Dr Sam Passmore, Dr Terhi Honkola, Dr Catherine Sheard and Prof Jordan conducted a series of cultural evolutionary investigations. Our first studies showed that kinship systems persisted over long time depths in large language families—they were slow to change. Later studies examined dozens of longstanding anthropological claims that classic “kinship systems” patterns were driven by social norms such as marriage and inheritance (Sheard, Passmore). Surprisingly, we found very little support for these claims using modern methods of analysis. We then re-examined the coherence of the classic systems themselves and showed that they too had patchy support. This is important, because these classic systems are basic concepts found in any introductory anthropological textbook. Passmore further developed new methods for inferring robust kinship systems, and Honkola addressed the question of language contact with the first global analysis and systematic review of how “borrowable” kinship terms are between languages.

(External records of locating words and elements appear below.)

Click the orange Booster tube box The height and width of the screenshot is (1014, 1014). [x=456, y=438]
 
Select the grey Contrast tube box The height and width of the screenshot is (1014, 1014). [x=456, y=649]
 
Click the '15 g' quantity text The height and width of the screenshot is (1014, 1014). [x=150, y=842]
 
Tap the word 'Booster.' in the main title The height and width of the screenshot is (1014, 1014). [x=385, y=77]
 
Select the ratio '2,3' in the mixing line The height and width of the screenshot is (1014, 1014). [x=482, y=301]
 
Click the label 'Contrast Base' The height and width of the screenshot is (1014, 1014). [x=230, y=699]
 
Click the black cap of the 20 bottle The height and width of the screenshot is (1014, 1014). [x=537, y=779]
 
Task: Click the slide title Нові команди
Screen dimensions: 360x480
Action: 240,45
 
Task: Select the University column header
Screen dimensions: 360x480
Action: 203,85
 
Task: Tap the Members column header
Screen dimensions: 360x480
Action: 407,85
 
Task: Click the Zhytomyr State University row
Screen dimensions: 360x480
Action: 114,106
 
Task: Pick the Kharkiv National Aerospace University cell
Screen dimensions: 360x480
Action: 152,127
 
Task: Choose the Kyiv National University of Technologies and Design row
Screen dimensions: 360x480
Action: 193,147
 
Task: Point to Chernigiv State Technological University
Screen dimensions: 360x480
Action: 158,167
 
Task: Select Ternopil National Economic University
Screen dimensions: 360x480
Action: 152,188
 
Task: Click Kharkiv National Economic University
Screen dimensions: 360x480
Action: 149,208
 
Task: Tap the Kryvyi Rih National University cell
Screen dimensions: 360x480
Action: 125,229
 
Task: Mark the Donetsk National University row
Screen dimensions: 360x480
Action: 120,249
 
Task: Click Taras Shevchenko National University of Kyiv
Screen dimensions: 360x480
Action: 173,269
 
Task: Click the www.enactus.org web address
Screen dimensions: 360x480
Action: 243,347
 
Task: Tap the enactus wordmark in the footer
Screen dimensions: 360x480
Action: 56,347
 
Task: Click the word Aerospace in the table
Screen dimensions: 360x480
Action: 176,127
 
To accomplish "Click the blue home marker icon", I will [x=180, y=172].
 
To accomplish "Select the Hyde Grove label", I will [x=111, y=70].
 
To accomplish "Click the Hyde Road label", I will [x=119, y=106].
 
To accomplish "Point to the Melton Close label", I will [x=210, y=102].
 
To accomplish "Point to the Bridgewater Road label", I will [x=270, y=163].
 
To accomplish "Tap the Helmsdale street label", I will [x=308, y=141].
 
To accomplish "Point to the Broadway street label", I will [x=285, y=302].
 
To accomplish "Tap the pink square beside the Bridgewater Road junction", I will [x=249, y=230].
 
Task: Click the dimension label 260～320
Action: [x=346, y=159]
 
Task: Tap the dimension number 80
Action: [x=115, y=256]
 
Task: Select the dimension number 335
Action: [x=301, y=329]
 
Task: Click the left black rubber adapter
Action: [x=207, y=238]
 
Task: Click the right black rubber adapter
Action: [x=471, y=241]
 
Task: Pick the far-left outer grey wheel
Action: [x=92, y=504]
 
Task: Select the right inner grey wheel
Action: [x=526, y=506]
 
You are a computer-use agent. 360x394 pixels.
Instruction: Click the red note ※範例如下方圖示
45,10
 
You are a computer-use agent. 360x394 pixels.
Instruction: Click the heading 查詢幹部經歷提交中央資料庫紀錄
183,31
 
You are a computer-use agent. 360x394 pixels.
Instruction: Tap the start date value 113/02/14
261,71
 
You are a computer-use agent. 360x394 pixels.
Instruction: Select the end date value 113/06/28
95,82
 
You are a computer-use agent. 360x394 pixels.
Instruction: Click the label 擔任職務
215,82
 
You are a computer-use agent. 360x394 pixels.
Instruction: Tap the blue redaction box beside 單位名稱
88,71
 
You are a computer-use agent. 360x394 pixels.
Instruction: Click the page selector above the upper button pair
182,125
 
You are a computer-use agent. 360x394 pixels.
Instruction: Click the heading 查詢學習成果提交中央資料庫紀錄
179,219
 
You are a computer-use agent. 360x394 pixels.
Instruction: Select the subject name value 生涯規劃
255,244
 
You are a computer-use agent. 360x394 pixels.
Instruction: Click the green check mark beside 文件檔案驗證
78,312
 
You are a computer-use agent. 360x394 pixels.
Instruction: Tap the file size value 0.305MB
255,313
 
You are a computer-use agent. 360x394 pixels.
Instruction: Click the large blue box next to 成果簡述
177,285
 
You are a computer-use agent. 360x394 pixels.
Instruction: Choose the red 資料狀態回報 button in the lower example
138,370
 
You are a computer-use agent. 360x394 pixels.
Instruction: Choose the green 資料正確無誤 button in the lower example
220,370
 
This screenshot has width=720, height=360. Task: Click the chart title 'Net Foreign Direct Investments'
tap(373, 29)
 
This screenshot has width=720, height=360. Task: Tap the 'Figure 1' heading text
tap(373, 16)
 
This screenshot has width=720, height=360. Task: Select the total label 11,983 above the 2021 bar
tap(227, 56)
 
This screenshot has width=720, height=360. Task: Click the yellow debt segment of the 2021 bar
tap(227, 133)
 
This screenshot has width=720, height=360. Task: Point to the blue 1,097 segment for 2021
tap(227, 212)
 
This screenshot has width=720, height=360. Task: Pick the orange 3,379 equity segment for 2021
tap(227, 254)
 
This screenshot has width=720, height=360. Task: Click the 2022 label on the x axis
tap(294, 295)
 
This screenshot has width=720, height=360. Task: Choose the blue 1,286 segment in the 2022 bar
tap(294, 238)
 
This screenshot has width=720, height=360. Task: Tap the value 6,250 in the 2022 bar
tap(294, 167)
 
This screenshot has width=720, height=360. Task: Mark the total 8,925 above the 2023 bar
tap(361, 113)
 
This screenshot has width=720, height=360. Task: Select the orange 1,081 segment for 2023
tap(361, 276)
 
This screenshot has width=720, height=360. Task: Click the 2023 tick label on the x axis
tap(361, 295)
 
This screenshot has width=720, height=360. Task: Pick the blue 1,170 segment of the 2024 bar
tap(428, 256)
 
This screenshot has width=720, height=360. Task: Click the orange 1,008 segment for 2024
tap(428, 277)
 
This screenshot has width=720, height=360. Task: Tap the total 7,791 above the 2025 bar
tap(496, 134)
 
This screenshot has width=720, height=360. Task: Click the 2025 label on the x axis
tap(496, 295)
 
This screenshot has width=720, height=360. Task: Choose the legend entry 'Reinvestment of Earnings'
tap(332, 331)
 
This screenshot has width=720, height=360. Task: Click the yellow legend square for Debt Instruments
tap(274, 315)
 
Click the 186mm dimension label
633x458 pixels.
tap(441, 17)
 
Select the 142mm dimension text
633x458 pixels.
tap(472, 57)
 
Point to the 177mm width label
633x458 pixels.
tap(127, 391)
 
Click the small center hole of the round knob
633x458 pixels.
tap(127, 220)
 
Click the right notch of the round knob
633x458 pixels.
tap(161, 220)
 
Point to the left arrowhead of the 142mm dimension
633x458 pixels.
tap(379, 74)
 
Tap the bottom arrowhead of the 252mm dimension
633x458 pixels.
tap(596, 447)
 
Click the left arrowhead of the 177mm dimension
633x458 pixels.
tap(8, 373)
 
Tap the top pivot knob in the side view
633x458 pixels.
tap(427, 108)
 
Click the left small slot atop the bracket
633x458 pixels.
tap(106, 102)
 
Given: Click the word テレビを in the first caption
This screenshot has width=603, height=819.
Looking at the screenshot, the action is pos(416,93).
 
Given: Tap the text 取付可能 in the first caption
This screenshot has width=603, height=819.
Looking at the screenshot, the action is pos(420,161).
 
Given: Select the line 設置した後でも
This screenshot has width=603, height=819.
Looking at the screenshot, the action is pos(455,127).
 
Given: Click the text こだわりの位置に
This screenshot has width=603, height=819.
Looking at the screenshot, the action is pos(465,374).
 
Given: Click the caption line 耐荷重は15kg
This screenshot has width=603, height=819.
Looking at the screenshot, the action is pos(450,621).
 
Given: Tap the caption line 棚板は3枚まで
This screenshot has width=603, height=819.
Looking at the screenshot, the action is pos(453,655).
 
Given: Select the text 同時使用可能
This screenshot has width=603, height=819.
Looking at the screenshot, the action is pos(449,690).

Research collaborations allowed for a more comprehensive Kinbank than originally envisaged. These collaborations, particularly with the Parabank team at the Australian National University and the attendees of our CAKTAM workshop, stimulated further research possibilities for all team members and led to new grant funding proposals e.g. Jordan’s British Academy partnership with researchers at the Museu Goeldi, Brazil; Honkola’s KONE Fellowship at Helsinki, Finland.

As at mid-2021, many empirical results from the project have been reported in the scientific literature. 2022 will see the release of the Kinbank database. Further publications to come include our work on kinship term borrowing, on identifying robust kinship systems, and our presentation of Datooga children’s kinship knowledge. Two books are in preparation: “Relatively Speaking” (Jordan) and “The Beginnings of Kinship” (Mitchell).
Family of dolls used in fieldwork research with Datooga children.